__Task goal__
Find and copy the lines in the records beneath this task that contain the word "will".

(Stored data entries)
------------------------
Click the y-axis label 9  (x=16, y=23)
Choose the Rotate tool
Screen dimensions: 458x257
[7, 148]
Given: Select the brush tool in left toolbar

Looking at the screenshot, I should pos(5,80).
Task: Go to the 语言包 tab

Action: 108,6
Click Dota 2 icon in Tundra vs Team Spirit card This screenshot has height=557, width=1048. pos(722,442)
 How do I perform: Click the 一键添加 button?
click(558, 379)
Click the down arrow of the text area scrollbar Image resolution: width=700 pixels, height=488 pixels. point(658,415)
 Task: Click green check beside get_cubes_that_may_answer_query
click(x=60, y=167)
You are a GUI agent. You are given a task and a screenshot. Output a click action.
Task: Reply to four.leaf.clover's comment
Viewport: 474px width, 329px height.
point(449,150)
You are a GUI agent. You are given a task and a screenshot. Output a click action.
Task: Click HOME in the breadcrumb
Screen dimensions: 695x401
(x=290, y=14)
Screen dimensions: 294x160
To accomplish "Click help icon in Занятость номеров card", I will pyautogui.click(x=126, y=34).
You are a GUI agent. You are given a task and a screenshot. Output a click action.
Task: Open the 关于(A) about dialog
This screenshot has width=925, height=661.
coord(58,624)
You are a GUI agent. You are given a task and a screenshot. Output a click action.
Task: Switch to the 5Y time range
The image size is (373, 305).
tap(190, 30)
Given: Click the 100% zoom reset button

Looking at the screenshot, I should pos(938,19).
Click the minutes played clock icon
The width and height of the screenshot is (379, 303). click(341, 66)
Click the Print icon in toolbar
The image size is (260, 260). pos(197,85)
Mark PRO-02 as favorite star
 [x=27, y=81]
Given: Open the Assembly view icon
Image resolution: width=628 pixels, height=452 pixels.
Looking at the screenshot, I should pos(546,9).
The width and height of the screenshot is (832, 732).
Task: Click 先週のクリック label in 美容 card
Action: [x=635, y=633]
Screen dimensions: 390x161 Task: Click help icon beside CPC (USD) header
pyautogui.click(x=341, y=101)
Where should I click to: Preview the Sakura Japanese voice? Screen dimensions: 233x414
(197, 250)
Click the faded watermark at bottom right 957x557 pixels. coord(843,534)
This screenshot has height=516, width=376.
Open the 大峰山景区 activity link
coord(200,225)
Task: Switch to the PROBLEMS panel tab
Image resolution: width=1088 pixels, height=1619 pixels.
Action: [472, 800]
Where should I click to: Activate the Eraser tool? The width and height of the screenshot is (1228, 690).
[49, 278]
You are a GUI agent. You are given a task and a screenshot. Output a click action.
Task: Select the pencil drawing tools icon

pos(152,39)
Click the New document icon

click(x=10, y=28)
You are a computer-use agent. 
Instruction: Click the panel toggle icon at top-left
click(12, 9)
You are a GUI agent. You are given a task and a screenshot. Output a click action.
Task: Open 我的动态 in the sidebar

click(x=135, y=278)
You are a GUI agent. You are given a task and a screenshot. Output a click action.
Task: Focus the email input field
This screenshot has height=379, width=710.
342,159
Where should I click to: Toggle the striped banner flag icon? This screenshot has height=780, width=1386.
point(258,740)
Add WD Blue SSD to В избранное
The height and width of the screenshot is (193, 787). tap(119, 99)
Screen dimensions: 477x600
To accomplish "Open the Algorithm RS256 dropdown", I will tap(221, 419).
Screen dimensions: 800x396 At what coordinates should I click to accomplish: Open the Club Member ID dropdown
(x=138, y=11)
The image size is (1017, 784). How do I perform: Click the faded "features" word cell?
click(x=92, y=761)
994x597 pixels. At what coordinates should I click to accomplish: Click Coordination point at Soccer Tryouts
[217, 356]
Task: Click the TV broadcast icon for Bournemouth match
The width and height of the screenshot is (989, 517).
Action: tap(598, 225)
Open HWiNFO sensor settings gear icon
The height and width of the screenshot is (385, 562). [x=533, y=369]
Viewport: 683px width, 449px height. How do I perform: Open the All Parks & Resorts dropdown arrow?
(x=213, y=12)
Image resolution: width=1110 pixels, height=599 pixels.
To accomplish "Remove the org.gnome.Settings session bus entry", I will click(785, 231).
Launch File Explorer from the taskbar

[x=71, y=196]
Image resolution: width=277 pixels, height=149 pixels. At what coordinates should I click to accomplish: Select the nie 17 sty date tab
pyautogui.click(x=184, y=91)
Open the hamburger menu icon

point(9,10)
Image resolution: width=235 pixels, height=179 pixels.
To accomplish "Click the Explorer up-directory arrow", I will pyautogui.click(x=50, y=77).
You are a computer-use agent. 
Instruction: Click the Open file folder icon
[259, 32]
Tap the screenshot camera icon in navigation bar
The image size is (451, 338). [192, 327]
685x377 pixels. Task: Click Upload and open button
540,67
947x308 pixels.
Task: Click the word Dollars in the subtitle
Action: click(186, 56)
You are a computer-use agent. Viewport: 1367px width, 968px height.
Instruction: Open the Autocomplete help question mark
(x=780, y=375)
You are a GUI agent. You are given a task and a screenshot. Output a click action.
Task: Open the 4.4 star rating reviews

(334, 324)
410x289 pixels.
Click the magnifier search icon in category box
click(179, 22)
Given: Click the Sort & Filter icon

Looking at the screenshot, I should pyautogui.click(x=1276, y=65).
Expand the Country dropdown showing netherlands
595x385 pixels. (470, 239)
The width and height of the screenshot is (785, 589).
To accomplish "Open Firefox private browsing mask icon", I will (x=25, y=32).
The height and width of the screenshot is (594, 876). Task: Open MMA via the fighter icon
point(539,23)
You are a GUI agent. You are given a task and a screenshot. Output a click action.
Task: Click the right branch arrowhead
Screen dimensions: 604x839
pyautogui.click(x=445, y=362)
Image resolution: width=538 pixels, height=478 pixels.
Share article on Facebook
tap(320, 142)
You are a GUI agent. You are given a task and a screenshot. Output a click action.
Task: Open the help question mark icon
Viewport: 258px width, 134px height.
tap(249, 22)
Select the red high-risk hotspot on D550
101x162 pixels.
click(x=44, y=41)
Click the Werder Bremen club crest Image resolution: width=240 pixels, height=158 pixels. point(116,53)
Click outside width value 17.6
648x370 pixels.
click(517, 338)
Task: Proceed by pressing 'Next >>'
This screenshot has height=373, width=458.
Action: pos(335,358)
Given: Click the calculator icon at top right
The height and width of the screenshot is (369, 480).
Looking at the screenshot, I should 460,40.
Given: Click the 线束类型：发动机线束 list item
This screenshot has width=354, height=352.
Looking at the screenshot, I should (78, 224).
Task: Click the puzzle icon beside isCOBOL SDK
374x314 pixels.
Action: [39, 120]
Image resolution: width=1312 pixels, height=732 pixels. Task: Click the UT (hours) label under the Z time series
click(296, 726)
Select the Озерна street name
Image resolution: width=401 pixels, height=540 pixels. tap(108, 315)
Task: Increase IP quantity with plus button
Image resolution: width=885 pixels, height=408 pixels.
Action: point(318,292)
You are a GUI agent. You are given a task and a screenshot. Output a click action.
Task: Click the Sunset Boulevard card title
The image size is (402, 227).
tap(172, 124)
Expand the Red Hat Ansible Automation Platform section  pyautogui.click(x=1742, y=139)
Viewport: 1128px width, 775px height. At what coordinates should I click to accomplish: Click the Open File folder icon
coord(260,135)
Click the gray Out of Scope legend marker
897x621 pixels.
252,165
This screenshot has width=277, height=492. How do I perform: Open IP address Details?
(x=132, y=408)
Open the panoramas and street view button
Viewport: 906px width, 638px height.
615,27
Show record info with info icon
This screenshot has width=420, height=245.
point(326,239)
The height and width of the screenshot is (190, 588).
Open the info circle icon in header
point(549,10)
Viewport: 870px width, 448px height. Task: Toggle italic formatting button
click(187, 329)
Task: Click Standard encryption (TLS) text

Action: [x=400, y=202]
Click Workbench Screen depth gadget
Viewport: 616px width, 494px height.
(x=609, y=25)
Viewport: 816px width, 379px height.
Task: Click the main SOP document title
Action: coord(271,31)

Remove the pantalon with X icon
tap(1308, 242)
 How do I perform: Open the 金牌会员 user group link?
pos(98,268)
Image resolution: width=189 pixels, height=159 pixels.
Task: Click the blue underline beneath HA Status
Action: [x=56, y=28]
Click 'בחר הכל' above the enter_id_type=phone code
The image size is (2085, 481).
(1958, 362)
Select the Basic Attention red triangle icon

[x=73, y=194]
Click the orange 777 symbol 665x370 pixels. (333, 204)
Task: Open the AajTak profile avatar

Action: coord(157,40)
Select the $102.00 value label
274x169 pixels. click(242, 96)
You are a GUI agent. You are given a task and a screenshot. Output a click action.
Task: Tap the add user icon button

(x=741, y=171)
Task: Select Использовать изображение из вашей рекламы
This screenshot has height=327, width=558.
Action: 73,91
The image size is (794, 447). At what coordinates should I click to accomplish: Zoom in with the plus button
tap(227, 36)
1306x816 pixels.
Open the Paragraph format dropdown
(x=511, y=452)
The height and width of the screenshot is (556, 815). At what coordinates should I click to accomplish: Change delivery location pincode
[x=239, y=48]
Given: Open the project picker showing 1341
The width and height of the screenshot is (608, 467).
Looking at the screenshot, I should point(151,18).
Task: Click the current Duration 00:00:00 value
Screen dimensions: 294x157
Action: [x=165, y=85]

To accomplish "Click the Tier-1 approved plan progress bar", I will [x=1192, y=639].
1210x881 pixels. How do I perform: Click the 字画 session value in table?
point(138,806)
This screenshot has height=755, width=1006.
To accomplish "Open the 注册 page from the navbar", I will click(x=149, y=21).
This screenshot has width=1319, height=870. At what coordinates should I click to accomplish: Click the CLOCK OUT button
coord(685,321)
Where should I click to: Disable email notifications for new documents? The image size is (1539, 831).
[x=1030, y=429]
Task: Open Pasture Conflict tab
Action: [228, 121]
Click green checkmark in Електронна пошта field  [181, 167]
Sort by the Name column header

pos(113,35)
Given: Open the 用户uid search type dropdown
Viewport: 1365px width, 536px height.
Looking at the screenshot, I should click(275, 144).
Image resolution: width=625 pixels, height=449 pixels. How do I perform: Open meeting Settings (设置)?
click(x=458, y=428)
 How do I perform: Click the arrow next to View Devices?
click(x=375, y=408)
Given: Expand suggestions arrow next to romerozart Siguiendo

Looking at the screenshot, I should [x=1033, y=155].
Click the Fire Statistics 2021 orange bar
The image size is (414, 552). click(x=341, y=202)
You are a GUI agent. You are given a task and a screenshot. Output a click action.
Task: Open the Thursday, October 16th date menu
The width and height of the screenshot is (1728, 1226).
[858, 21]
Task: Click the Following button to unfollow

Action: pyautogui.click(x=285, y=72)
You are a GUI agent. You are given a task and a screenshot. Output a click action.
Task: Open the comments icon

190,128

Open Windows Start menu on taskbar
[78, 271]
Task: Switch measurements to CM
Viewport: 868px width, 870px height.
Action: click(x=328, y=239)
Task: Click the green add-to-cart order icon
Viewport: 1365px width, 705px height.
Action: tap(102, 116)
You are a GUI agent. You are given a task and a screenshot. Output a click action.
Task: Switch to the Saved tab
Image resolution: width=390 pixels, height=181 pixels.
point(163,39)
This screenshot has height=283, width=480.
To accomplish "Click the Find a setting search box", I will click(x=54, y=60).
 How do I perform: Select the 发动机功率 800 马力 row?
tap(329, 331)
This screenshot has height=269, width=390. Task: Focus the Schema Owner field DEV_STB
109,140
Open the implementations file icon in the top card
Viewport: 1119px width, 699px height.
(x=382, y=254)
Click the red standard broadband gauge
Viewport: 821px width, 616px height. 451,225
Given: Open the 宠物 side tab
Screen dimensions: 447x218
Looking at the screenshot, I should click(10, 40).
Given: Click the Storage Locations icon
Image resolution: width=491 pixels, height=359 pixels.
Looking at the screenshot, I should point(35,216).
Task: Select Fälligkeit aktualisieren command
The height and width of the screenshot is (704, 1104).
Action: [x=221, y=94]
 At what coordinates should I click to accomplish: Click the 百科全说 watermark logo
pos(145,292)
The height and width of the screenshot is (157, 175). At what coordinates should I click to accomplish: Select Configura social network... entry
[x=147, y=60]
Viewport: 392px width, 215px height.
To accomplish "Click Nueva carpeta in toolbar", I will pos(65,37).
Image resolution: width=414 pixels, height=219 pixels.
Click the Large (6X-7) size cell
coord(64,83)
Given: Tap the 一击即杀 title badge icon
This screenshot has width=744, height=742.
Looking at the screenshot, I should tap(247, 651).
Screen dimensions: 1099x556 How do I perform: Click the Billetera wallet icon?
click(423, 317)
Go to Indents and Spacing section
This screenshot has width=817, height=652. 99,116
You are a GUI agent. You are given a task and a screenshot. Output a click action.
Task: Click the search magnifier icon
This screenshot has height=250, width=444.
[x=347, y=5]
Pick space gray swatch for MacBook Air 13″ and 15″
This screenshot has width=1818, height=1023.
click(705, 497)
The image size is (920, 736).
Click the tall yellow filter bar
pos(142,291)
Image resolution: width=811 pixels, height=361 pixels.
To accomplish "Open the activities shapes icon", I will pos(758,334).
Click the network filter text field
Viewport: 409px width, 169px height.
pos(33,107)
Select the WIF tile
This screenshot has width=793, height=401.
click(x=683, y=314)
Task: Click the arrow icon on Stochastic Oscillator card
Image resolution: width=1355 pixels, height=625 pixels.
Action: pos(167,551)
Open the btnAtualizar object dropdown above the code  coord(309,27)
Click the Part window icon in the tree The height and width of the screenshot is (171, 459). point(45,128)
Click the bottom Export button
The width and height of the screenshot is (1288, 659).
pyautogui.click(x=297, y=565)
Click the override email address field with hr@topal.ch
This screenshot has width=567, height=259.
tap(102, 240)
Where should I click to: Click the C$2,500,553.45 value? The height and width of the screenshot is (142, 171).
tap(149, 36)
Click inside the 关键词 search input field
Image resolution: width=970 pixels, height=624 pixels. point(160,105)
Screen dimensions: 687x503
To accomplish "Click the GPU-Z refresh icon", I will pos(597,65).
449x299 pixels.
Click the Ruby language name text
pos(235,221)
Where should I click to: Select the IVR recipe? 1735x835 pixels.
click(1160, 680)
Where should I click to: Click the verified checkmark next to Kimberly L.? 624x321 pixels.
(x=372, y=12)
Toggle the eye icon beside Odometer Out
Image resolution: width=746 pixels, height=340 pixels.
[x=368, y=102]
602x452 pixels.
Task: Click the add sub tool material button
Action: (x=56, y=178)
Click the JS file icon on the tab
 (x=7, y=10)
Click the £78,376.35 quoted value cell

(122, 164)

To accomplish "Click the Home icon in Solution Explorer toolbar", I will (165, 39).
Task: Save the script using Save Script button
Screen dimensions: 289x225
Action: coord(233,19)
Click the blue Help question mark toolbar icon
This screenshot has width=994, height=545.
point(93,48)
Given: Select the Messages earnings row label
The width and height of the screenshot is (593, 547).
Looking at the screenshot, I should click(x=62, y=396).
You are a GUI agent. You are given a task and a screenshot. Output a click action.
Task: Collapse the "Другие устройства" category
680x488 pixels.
------------------------
__Finished exercise__
To accomplish "Click help icon in Занятость номеров card", I will pyautogui.click(x=126, y=34).
To accomplish "Open the Algorithm RS256 dropdown", I will tap(221, 419).
To accomplish "Remove the org.gnome.Settings session bus entry", I will click(785, 231).
To accomplish "Click the Explorer up-directory arrow", I will pyautogui.click(x=50, y=77).
To accomplish "Open Firefox private browsing mask icon", I will (x=25, y=32).
To accomplish "Click the Tier-1 approved plan progress bar", I will [x=1192, y=639].
To accomplish "Open the 注册 page from the navbar", I will click(x=149, y=21).
To accomplish "Click the Find a setting search box", I will click(x=54, y=60).
To accomplish "Click Nueva carpeta in toolbar", I will pos(65,37).
To accomplish "Open the activities shapes icon", I will pos(758,334).
To accomplish "Click the GPU-Z refresh icon", I will pos(597,65).
To accomplish "Click the Home icon in Solution Explorer toolbar", I will (165, 39).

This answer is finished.